-- Opening Marker --

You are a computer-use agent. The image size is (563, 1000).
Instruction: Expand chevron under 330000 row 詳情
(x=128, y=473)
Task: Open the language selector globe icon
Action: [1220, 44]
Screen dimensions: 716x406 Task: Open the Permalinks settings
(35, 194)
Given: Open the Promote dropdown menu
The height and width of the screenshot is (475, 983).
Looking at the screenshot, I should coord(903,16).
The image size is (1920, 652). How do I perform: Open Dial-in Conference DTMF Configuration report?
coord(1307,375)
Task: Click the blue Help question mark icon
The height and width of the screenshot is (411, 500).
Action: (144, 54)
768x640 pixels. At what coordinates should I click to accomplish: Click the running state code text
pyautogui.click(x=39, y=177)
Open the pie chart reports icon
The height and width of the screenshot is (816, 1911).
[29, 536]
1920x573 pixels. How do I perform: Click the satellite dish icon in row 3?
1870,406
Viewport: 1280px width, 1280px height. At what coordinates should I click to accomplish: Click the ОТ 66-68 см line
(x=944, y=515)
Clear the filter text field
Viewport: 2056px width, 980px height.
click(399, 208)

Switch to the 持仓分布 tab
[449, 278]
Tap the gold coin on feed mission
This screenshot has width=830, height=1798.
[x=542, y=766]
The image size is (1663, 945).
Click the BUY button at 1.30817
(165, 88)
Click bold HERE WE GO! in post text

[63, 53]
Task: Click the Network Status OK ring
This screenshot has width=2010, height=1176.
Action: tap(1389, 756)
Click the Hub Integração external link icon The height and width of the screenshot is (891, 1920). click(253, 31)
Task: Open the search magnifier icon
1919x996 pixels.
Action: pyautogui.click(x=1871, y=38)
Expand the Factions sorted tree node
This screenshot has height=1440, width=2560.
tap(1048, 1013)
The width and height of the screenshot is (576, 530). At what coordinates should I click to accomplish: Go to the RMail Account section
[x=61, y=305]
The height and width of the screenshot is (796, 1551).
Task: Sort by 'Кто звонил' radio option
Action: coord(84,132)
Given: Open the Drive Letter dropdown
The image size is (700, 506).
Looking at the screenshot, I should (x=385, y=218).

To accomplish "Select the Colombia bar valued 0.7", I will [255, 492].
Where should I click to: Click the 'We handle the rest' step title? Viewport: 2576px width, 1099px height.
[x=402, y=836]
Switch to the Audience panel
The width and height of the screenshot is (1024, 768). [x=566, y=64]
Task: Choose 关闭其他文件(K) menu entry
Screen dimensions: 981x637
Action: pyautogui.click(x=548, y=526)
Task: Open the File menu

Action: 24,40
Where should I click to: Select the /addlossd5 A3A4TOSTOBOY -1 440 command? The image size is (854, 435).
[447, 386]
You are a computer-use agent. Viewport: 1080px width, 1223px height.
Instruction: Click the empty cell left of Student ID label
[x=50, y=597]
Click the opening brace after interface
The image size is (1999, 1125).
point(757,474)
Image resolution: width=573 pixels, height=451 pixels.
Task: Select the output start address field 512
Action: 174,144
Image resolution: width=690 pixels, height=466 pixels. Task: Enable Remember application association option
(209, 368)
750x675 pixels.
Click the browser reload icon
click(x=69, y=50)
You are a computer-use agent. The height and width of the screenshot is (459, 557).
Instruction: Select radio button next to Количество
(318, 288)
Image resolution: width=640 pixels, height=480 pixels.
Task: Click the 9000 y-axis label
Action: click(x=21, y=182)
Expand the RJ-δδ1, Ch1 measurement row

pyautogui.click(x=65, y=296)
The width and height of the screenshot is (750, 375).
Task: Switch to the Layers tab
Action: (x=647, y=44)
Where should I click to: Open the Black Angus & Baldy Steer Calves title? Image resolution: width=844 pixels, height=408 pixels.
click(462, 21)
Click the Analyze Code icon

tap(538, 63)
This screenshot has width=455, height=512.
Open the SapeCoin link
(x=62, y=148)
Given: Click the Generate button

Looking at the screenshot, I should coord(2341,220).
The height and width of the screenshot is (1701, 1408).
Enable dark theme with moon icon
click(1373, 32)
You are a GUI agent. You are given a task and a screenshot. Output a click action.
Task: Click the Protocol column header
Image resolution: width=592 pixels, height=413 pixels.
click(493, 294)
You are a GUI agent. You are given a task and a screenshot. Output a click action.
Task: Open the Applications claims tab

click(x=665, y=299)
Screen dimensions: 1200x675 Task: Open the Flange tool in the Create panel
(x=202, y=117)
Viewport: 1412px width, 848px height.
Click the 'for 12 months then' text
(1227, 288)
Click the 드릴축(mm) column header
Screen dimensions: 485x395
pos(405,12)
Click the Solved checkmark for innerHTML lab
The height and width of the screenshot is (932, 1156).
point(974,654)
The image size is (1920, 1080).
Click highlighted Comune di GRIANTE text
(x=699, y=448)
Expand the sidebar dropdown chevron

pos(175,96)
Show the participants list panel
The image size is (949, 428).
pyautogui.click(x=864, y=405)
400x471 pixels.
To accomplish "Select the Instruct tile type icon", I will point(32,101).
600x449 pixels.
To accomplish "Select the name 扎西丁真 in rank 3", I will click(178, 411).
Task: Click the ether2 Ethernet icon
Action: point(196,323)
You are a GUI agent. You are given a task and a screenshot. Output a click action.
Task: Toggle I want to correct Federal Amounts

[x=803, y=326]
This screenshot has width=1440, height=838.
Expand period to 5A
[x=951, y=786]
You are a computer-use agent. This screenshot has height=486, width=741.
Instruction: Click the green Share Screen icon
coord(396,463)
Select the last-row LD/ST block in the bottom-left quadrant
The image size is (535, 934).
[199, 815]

-- Closing Marker --

### About this task
Count up the lines of the listing where "computer" occurs, and answer with that number only.

### Exercise solution
4